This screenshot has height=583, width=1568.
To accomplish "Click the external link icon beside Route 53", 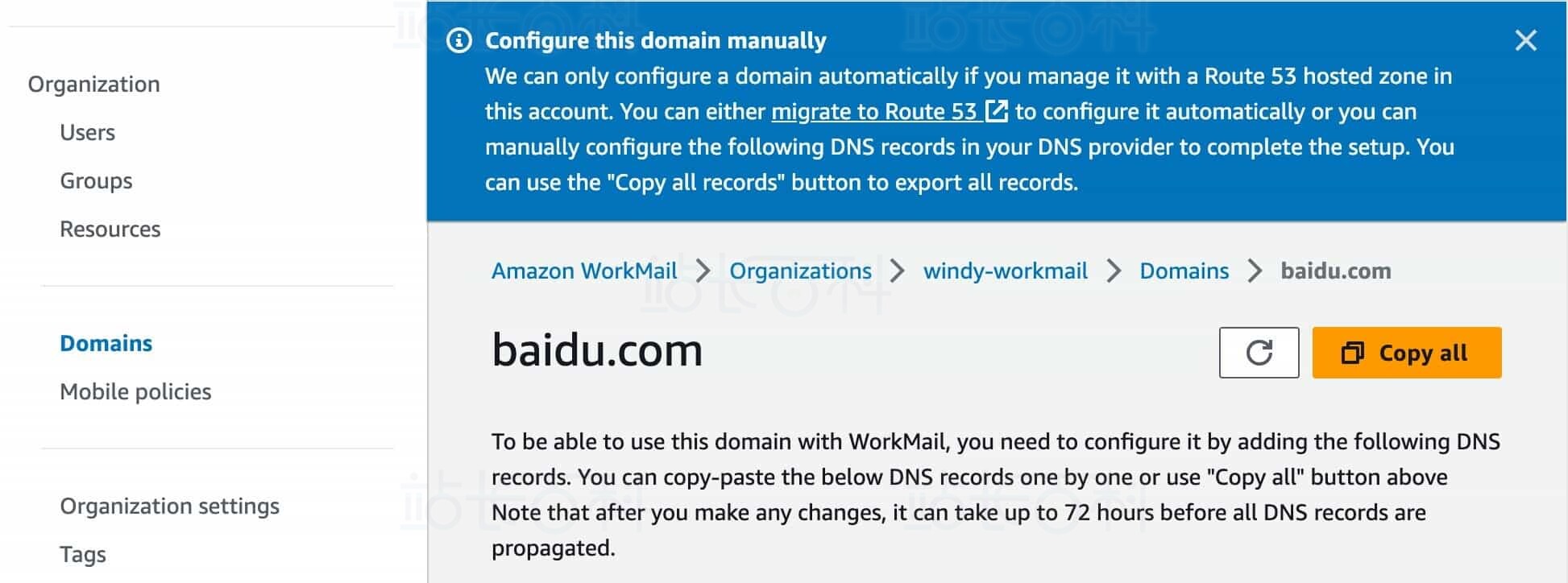I will 997,111.
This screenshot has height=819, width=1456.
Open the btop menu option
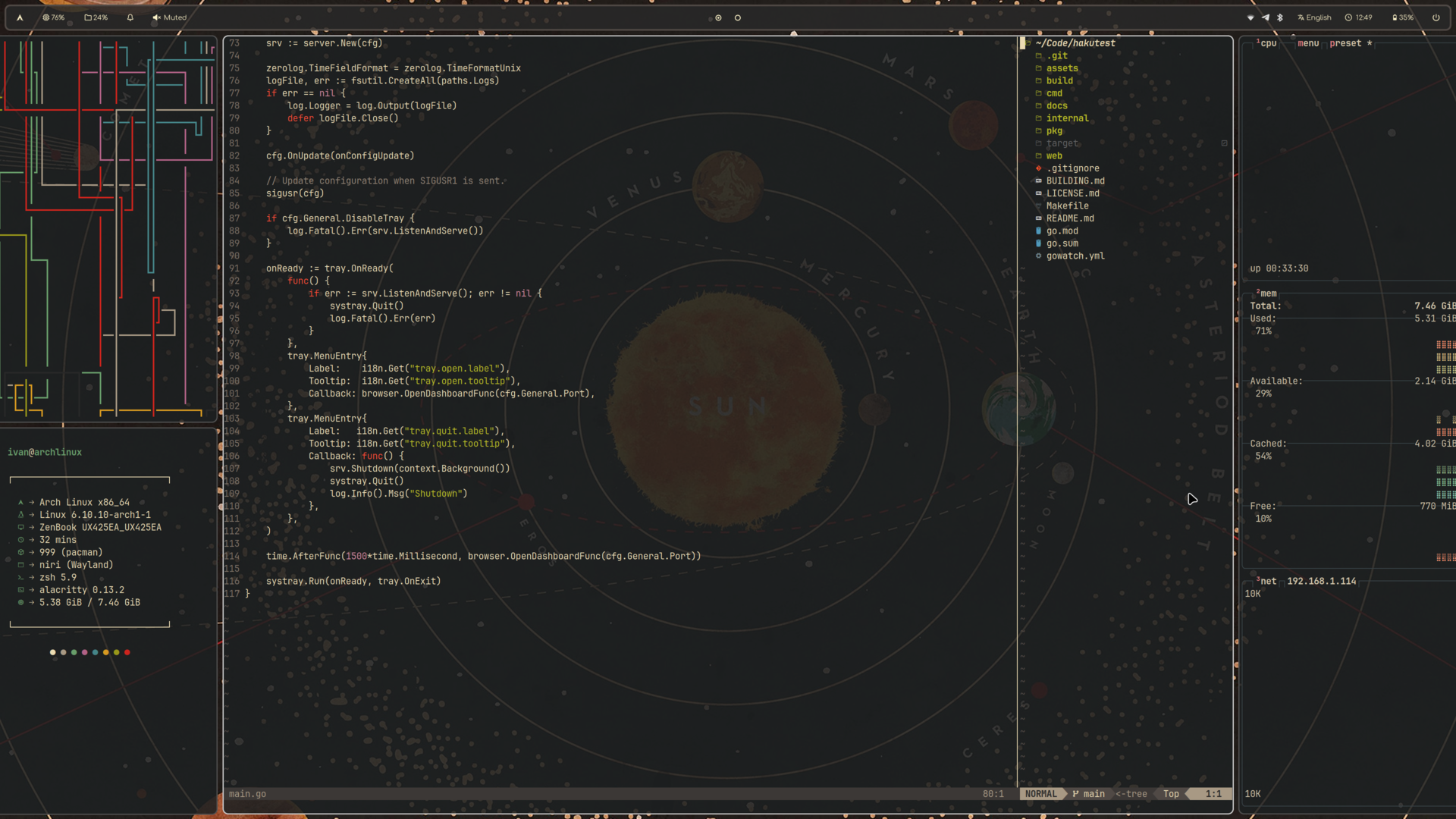click(x=1308, y=43)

══════════

- [Brief] Return every line of the records above that contains the word "This", matching case exactly.

- [Written response]
This screenshot has height=583, width=1568.
This screenshot has height=819, width=1456.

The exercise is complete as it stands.